* **PASSAGE SHOWN**
Barrel of Fun? Or Barrel of Frustration?
Most physics-based puzzle games involve getting an object (it’s usually round) from point A to point B. The physics model – gravity, inertia, friction – handles most of the moving. Working out how to make the physics do what the player wants is the puzzle. Reaching that solution is a kind of experimentation. Look at the puzzle, imagine a possible solution. Patch it together using the tools the game provides. Press the “start” button, observe what happens. When something goes wrong, make modifications. Eventually, this process of observing and refining leads to the true solution.
Which brings me to CGS Software’s Barrel Mania.
Big Puzzles
The critical object in Barrel Mania is, of course, the barrel. Like most physics game lynchpins, it rolls, bounces, and falls. It’s blown up by a variety of hazards, from lava pits to mines. To make sure it isn’t destroyed on the way to its destination, the player is given a number of “gadgets”. These stick-like objects can be drawn anywhere at any angle, serving as platforms, ramps, and rails.

* **SOURCE EXCERPT**
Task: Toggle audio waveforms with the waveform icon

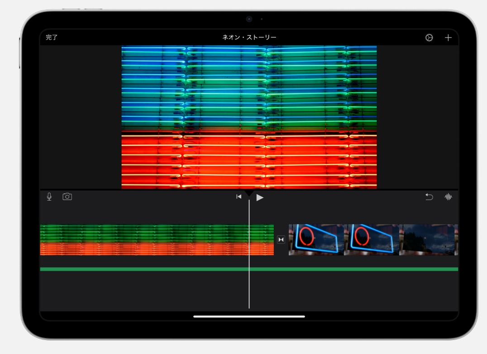Action: (x=448, y=196)
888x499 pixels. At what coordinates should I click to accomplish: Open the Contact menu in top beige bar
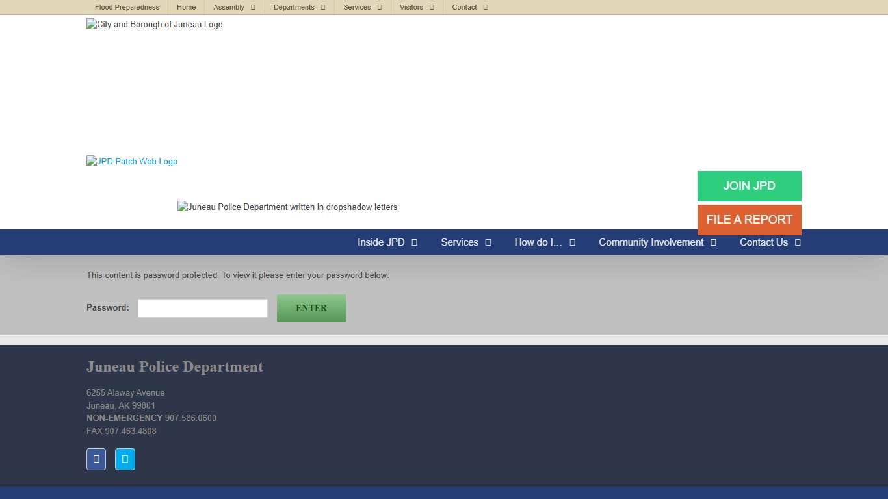pos(469,7)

* **STATED GOAL 1**
Answer these questions about the Barrel Mania review:
(a) Which three parts of the physics model are named?
(b) Which company makes Barrel Mania?
(c) What two hazards are given as examples of things that blow up the barrel?
* **STATED GOAL 2**
Summarize the Barrel Mania review in two sentences.
* **STATED GOAL 3**
From the Barrel Mania review, extract the text starting with "Most physics-based puzzle" and going on through "the true solution.".
The listing has no connection to the Barrel Mania review.

* **REPLY 1**
(a) Gravity, inertia, and friction.
(b) CGS Software.
(c) Lava pits and mines.

* **REPLY 2**
Most physics-based puzzle games have the player get an object from one point to another by working out how to make the physics move it, experimenting and refining until the true solution emerges. In CGS Software's Barrel Mania, that object is a barrel that rolls, bounces, falls, and can be blown up by hazards, so the player draws stick-like gadgets at any angle to serve as platforms, ramps, and rails.

* **REPLY 3**
Most physics-based puzzle games involve getting an object (it’s usually round) from point A to point B. The physics model – gravity, inertia, friction – handles most of the moving. Working out how to make the physics do what the player wants is the puzzle. Reaching that solution is a kind of experimentation. Look at the puzzle, imagine a possible solution. Patch it together using the tools the game provides. Press the “start” button, observe what happens. When something goes wrong, make modifications. Eventually, this process of observing and refining leads to the true solution.